Personal data can be used for great harm as well as for great good. The more that data is shared between organisations then the more value it can create.
But personal privacy is becoming more and more of an issue, although the way firms handle, share and reuse data is much too complicated for most individuals to be fully aware of or able to deal with if data is mishandled.
For the last year I’ve been running roundtables, interviewing experts and going to workshops to try to look for some answers to these problems. This white paper explains some findings so far.
Personal Big Data: Is there a missing third party in our emerging Big Data society?
New Big Data technologies are rapidly changing marketing, healthcare, government, financial services, retailers and whole supply chains.
We are rushing towards a ‘Big Data society’ that is using data analytics to more efficiently target resources and to deliver incredibly personalised user experiences. But the precise use of resources and the personalised delivery of services require access to deeply personal consumer data.
Personal data can be used for great harm as well as for great good. The more that data is shared between organisations then the more value it can create – and the more difficult it is to control who uses it and what they use it for.
The change in how organisations use our personal data is happening whether we like it or not and we risk destroying trust if consumers are harmed or even surprised, by how their personal data is used.

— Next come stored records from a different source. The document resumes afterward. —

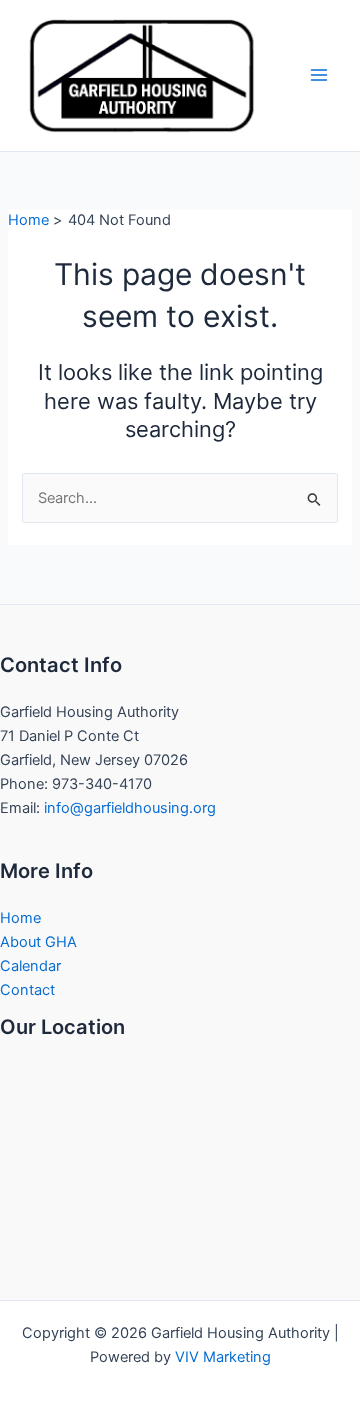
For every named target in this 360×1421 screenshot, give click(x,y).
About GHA (38, 942)
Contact (27, 990)
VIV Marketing (223, 1357)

We need consumers to trust how their data is used or they will be slower to engage by sharing their data. This will delay the benefits of a Big Data society and leave the UK to be potentially overtaken by other countries with a different view of the importance of consumer trust.
But current systems of legislation and regulation are based on older technologies and ways of working that did not include cheap access to mass data sharing capabilities and personalised data analysis in real-time.
Our investigation incorporates the views of experts from regulators, government, commercial data firms and consumer privacy organisations. It concludes that there are several missing roles in our emerging Big Data society – a missing ‘Third Party’.
This ‘Third Party’ would support individual consumers to deal with networks of large and small firms; help firms to share and use data in new ways in return for doing so appropriately; aid regulators to bridge the gap between the market and individual consumers, staff and firms; and give privacy and consumer organisations a platform to help more consumers and to engage with more firms.
We propose a solution, a design for a ‘Third Party’ that engages the attention and resources of the different stakeholders to watch and help each other. Firms would have a strong interest in behaving appropriately; and in turn they would encourage their staff to behave appropriately and become more successful in the process.